— Work item —
Only lines containing the word "actions" belong in the answer; copy each one from the records.

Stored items
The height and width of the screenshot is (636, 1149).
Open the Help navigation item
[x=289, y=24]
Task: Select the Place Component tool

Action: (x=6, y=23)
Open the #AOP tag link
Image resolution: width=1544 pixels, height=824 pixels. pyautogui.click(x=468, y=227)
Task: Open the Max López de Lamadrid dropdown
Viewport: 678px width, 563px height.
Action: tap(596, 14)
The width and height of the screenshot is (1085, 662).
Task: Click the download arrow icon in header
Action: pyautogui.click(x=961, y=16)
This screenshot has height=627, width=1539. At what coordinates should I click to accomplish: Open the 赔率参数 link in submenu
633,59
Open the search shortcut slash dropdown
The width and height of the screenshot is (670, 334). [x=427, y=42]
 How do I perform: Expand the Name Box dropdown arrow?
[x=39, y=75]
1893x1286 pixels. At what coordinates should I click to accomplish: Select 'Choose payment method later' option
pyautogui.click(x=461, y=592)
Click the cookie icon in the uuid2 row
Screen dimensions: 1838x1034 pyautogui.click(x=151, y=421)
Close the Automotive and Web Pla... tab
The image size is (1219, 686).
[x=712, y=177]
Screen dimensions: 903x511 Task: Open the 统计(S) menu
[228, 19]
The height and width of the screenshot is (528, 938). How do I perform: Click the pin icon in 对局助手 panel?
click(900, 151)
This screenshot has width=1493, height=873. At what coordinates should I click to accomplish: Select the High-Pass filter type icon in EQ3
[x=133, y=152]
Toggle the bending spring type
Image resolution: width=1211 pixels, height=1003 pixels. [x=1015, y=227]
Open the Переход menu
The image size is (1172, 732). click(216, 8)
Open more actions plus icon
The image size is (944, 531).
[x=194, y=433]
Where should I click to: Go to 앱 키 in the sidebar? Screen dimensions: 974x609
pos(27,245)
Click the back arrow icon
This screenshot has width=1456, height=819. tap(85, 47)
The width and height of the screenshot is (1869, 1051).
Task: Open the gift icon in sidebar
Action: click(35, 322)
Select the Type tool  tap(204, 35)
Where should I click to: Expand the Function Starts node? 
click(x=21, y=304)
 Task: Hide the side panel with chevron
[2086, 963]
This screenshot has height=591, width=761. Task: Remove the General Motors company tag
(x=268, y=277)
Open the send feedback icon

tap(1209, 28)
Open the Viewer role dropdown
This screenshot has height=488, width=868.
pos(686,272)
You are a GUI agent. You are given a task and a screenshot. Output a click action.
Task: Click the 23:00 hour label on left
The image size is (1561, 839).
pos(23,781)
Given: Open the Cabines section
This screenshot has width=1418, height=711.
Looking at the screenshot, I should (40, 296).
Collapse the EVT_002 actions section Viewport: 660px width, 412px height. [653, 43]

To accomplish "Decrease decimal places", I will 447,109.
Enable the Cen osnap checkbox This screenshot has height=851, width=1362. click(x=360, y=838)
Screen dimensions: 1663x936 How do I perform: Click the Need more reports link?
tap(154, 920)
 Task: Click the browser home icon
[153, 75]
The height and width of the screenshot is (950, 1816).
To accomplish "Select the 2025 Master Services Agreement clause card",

— Solution for this task —
Open more actions plus icon
Collapse the EVT_002 actions section Viewport: 660px width, 412px height. [653, 43]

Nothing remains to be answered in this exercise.